Блокадная этика. Представления о морали в Ленинграде в 1941 —1942 гг.
Шрифт:

Происходит другое. После 25 июля 1942 г. в дневнике появляются записи нравственных поучений. Они сначала соседствуют с бытовыми записями, но далее начинают значительно теснить их. Их даже трудно назвать афоризмами. Откровенная их дидактичность делала неуместными остроумную игру слов и парадоксы. Кажется, что возникает своеобразное «вытеснение» театральной тематики морализаторской, при которой духовные искания не ослабевают, а приобретают иное оформление. Возможно, что-то взято из «Круга чтения» Л. Толстого или близких ему сборников, с их характерным языком и акцентом на проповеди. В однообразии повторяющихся поучений есть своя логика и последовательность: «Любить — значит жить жизнью того, кого любишь… Без любви никакое дело не приносит пользы и всякое дело, внушенное любовью, как бы оно мало и ничтожно не казалось, приносит изобильные плоды… Ты спросишь, каким путем достигнуть свободы?
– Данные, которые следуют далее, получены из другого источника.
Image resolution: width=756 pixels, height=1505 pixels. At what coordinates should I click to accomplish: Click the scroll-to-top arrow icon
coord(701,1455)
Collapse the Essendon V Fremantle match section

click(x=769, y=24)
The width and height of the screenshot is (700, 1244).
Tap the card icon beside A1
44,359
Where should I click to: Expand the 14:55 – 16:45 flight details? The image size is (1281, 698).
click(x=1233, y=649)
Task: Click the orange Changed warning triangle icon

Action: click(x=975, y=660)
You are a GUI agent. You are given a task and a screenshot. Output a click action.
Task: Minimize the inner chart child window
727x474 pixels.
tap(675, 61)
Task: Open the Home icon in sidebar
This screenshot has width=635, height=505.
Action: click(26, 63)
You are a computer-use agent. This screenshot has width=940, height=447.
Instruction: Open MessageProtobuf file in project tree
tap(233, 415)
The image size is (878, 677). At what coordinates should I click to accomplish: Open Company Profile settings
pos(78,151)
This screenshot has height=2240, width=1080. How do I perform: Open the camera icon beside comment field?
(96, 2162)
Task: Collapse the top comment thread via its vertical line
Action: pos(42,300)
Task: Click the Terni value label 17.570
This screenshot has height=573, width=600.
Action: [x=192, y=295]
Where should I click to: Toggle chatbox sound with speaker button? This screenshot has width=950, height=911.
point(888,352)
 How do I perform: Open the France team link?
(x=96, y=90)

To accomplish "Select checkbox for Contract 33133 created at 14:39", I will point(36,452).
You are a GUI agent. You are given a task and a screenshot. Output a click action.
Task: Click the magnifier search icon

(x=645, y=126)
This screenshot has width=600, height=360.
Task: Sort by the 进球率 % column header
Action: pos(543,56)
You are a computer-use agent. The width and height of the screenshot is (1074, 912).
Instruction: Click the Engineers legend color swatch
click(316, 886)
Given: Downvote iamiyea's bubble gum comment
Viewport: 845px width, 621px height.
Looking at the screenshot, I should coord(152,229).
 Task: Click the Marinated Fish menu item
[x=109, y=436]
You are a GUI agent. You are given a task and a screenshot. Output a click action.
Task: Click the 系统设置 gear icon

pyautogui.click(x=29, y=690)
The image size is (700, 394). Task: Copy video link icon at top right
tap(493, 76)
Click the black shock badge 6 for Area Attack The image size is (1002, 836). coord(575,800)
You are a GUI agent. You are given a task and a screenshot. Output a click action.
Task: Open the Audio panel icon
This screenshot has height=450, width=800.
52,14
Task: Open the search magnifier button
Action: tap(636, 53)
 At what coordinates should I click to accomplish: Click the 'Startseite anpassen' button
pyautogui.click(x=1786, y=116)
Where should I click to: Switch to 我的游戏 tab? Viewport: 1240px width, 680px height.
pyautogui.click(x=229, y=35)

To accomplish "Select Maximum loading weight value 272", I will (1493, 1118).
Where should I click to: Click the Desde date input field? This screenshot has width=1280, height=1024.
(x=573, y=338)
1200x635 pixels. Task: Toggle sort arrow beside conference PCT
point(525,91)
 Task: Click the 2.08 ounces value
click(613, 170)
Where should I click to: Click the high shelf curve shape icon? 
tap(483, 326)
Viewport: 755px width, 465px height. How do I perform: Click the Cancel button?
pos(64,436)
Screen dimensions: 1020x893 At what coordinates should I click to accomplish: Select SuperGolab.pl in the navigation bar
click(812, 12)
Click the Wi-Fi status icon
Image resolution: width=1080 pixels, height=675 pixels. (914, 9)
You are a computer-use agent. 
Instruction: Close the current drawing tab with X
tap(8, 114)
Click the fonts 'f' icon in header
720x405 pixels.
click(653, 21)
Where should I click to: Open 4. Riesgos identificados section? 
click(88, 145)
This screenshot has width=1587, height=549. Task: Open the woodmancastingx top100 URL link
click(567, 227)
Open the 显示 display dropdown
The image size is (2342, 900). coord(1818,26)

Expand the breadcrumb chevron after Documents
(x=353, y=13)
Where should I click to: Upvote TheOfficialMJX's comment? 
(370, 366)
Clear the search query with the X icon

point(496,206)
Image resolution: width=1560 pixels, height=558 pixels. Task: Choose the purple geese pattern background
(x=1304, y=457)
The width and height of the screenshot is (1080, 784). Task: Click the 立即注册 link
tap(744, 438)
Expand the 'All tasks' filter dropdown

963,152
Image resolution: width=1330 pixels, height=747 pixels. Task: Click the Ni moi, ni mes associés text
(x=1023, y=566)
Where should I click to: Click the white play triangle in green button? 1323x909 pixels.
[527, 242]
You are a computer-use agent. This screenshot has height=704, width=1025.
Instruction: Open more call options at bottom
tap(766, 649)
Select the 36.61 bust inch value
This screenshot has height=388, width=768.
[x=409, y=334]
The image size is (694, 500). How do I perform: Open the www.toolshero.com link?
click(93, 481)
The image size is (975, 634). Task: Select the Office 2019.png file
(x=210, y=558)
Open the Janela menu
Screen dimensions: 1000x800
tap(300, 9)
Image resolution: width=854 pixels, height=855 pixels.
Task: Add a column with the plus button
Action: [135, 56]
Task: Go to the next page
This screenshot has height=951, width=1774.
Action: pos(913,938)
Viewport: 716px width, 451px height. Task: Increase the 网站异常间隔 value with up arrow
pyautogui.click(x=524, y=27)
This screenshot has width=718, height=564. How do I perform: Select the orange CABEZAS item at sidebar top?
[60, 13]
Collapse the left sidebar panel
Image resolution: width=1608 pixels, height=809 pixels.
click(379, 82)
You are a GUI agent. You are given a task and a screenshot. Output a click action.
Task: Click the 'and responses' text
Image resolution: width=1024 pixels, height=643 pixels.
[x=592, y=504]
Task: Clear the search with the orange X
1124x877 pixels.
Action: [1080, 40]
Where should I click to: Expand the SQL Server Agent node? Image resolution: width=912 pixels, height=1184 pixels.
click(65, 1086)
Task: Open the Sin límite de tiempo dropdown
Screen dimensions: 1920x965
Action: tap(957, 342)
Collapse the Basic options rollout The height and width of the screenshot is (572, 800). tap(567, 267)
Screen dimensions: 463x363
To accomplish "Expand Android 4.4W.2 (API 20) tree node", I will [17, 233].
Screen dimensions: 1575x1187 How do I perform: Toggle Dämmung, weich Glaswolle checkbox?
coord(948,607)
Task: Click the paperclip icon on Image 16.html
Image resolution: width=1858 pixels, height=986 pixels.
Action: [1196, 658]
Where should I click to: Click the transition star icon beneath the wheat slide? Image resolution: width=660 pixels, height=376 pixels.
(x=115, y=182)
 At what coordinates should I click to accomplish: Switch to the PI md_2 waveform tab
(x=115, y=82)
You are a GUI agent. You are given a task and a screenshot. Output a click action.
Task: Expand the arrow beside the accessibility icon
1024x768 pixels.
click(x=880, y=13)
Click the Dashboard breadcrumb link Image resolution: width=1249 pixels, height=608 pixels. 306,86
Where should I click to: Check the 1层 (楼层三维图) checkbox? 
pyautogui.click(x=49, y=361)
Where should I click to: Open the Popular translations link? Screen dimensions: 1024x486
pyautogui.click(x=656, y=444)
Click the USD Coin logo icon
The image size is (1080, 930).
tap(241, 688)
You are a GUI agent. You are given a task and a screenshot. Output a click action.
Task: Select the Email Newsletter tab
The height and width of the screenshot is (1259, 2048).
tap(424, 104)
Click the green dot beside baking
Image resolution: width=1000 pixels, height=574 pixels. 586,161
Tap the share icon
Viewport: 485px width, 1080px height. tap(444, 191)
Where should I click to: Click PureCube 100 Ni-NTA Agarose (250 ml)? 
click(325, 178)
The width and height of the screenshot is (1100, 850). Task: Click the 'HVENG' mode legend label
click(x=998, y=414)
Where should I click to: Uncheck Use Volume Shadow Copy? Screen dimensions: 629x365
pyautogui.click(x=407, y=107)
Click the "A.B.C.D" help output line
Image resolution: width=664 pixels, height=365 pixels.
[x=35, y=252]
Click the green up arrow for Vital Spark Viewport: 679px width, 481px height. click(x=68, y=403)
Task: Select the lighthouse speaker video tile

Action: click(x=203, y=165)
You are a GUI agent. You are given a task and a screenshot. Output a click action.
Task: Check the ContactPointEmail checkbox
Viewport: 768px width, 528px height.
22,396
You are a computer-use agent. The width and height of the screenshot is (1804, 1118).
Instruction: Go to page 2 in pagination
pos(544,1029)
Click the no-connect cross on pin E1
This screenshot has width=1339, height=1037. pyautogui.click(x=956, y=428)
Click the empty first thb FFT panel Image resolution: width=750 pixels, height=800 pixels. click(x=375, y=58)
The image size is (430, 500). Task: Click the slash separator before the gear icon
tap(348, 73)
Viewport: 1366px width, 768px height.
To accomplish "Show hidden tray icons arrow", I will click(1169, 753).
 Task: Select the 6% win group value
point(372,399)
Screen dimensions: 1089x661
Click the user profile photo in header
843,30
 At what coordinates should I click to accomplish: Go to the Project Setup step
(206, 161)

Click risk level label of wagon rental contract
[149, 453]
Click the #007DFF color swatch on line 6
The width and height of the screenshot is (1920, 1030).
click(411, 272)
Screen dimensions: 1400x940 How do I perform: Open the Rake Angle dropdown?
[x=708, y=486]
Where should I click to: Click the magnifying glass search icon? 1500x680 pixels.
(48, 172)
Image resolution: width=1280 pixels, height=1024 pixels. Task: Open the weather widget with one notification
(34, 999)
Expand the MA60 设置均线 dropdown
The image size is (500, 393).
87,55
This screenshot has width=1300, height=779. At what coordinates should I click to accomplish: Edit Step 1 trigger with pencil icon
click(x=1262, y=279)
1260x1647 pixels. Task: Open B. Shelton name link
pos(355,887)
Для этого надо различать добро и зло самому, а не по указанию толпы… Делать добро есть единственный поступок, наверное, делающий нам благо» [1557] . У всех ее записей есть одна главная нота – подчеркивание того, что облагораживает человека, что ставит его выше утилитарной морали повседневного прозябания или противостоит ей.

1557

Там же. Л. 20.

2

«Посещение театров, конечно, незначительное, так как интерес ленинградского населения ограничивался главным образом добыванием необходимого питания» – сообщалось в докладе службы СД, составленном весной 1942 г. [1558] .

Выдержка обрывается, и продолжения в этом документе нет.